Last modified: 2014-09-24 00:15:04 UTC
Created attachment 9588 [details] This will make "((", "))", "=" and "!" variables available. Since most wikis use certain templates as workarounds for things like the pipe character, it might be an good idea to include them directly into MediaWikis core. First of all, this would perhaps make things more consistent throughout different wikis, at the same time unnecessary to create them first. But the main reason why I'd like to see this within the core would be, that having "((", "))", "=" and "!" consistently within all wikis would be valuable for extension development. When passing something to PPFrame->expand() which contains user input, perhaps as value for a generated template/function call as a parameter value, this value should be "escaped" first so the user input can't destroy the code built around it. Right now this is just somewhat possible with wfEscapeWikiText() but its not good for many cases where you would need all the special characters as on byte characters instead of HTML entities. So a new function wfEscapeForExpansion() might be interesting as well, but first the decision to include the "((", "))", "=" and "!" variables must be made. I am not sure about other workaround templates such as "!-", perhaps there are some others which would make sense as well. Also, some characters as first characters within a string are troublemakers like ":" or ";". Maybe there should be an entirely different way to address this problem.

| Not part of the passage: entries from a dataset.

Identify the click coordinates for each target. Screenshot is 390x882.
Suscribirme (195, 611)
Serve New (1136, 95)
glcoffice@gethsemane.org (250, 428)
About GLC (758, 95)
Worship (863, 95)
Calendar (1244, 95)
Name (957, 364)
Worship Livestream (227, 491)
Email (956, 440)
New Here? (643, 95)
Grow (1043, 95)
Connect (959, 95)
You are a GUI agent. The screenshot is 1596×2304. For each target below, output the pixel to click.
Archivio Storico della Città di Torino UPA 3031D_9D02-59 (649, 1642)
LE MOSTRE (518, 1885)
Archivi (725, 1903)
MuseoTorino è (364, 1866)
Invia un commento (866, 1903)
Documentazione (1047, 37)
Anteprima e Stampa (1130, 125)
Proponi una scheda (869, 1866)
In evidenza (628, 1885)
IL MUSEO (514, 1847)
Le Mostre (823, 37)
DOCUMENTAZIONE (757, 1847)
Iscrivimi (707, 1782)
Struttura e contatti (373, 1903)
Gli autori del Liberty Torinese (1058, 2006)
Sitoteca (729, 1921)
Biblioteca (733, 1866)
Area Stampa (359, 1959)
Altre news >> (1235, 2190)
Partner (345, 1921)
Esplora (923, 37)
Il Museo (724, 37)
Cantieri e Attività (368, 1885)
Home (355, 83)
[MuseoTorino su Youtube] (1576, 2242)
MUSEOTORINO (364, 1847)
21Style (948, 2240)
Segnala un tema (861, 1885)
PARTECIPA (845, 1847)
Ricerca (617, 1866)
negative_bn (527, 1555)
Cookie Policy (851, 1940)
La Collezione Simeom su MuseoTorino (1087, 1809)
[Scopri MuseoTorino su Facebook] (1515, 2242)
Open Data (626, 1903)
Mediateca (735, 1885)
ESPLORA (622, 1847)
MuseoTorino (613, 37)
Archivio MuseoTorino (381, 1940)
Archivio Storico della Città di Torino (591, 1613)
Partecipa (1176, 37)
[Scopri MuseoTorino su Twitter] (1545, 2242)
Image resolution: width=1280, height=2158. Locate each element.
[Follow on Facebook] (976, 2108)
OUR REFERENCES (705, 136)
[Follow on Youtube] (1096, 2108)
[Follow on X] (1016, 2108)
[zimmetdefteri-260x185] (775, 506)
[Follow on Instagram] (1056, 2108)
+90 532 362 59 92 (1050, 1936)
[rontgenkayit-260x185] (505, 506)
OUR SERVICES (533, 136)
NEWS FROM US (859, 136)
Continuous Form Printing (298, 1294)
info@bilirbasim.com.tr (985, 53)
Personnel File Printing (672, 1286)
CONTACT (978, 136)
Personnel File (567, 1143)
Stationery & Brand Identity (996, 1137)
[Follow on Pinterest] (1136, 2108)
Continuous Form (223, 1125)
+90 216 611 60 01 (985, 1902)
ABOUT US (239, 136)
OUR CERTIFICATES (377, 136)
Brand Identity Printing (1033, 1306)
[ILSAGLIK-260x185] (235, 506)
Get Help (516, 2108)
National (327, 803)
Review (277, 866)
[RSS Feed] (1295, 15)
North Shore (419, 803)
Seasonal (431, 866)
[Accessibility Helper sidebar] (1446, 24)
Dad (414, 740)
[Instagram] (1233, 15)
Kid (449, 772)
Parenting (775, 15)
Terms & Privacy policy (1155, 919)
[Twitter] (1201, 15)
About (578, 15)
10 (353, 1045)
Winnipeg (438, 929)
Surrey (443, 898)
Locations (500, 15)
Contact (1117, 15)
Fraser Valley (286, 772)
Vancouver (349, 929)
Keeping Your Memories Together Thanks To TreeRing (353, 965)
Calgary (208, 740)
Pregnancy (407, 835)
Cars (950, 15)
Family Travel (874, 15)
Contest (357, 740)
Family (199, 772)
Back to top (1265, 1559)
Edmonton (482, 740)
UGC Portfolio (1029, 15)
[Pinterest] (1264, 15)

Added "patch" and "need-review" keywords to indicate that this patch awaits code review.
At the very least, such a change *must* have test cases. However, introducing new magic syntax generally sounds like a bad idea :(
Is it really new syntax we are talking about? I think they are just new magic words which are part of an old syntax generally called brace substitution or more specifically; variables, pretty much built-in templates. I guess with test cases you are talking about the mentioned problem with PPFrame::expand() where it should be possible to escape some passed stuff? pretty much like you would use preg_quote() if you have user input you want to put as a part of a regular expression.
Daniel: Interested in putting that patch into Gerrit?
{{!}} is now a native parser function. Unsure if we want to do the same for the other ones in the bug title.